Your instructions: Although the data below contains pictures, please reproduce only its words, exactly.

Records:
---

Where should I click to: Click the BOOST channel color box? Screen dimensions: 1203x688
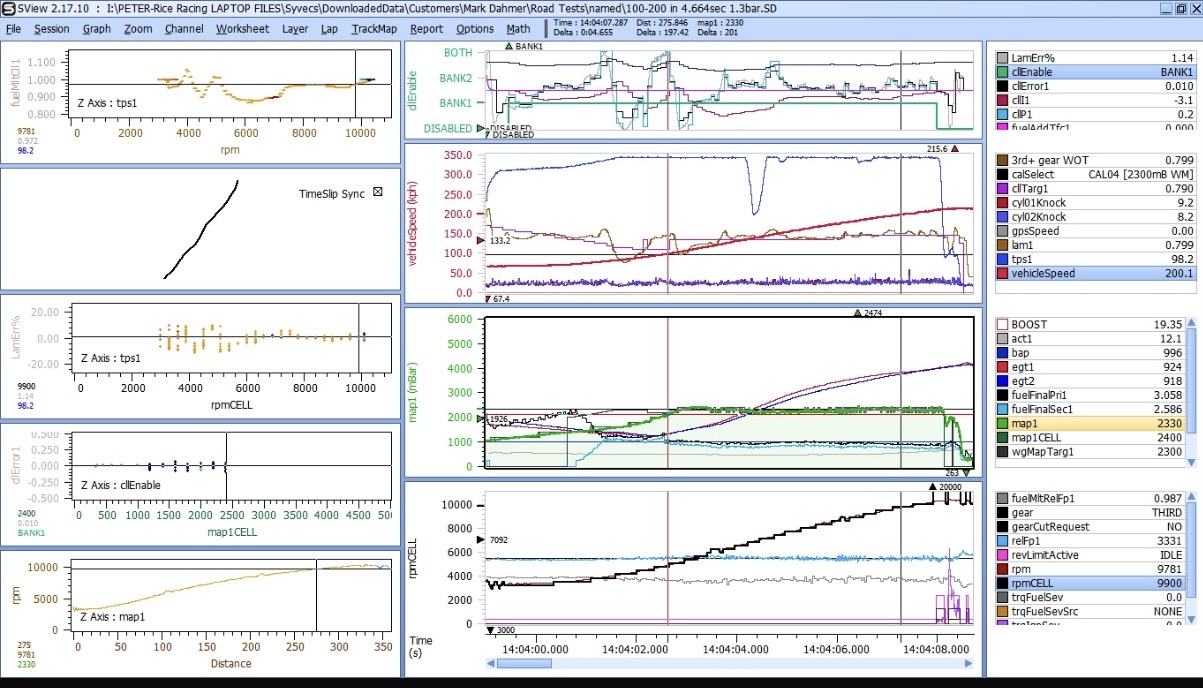click(1003, 324)
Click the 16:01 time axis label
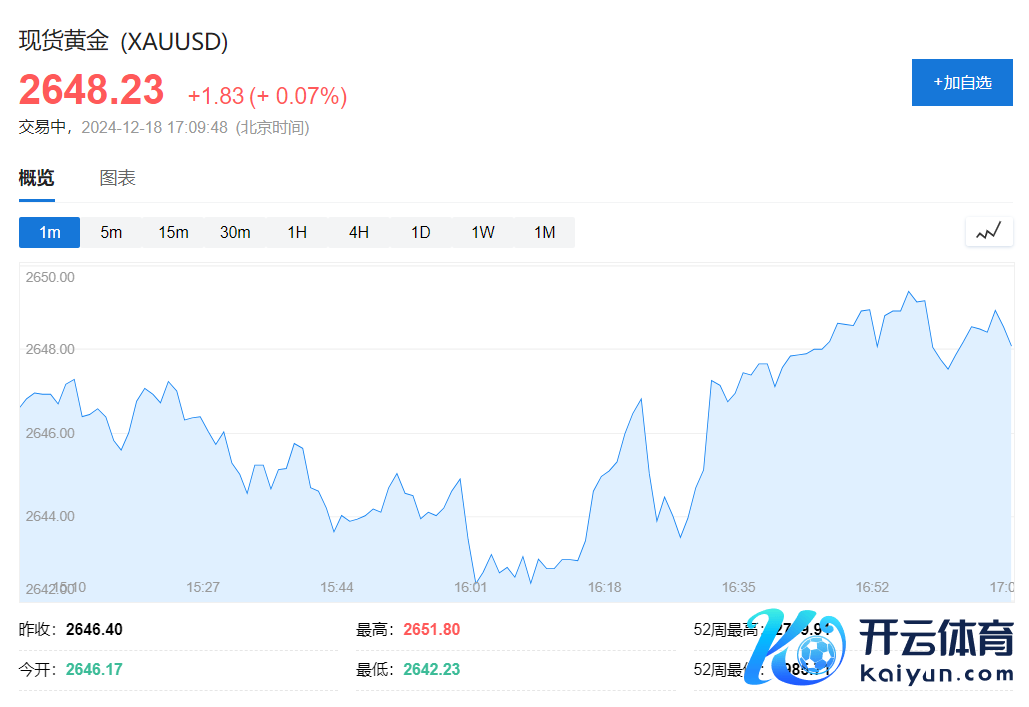 point(470,587)
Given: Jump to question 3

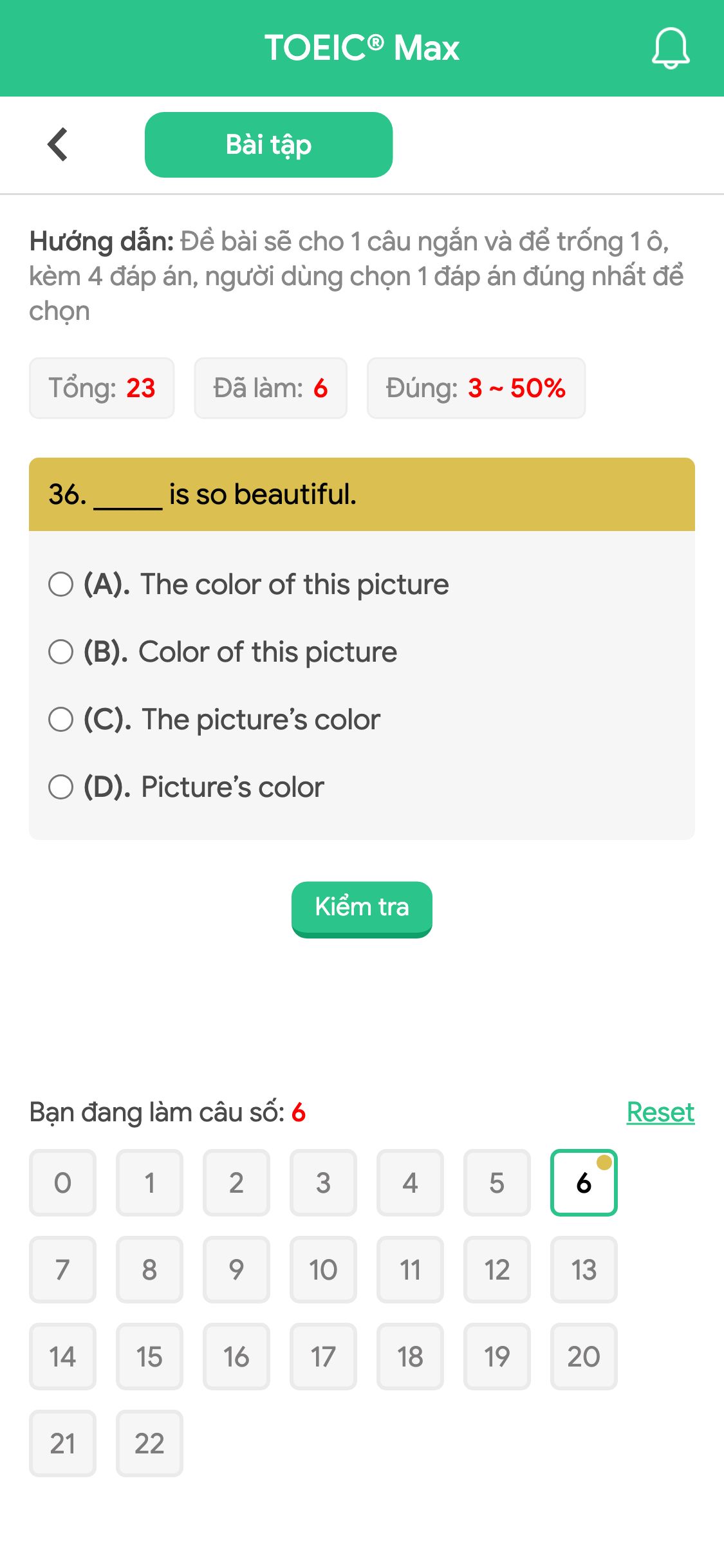Looking at the screenshot, I should pyautogui.click(x=323, y=1183).
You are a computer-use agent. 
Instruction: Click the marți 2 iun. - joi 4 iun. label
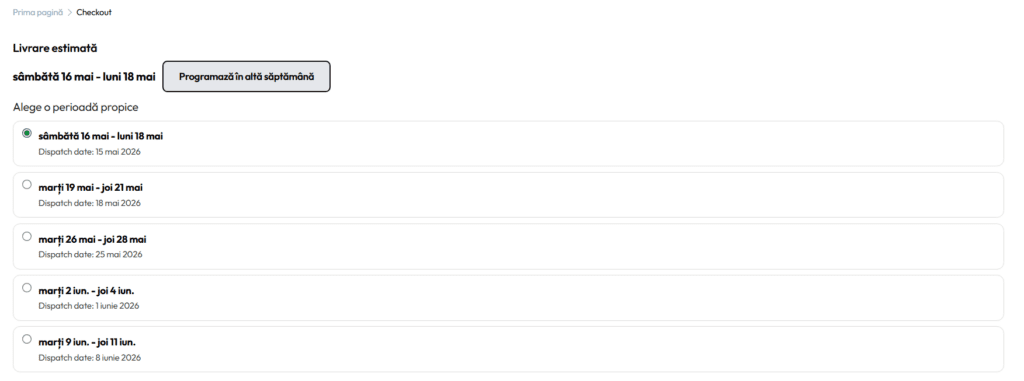click(x=86, y=291)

---

Answer box:
Where should I click to: Click the BOOST channel color box? Screen dimensions: 1203x688
click(1003, 324)
Click the 16:01 time axis label
 point(470,587)
Given: Jump to question 3

Looking at the screenshot, I should pyautogui.click(x=323, y=1183).
You are a computer-use agent. 
Instruction: Click the marți 2 iun. - joi 4 iun. label
click(x=86, y=291)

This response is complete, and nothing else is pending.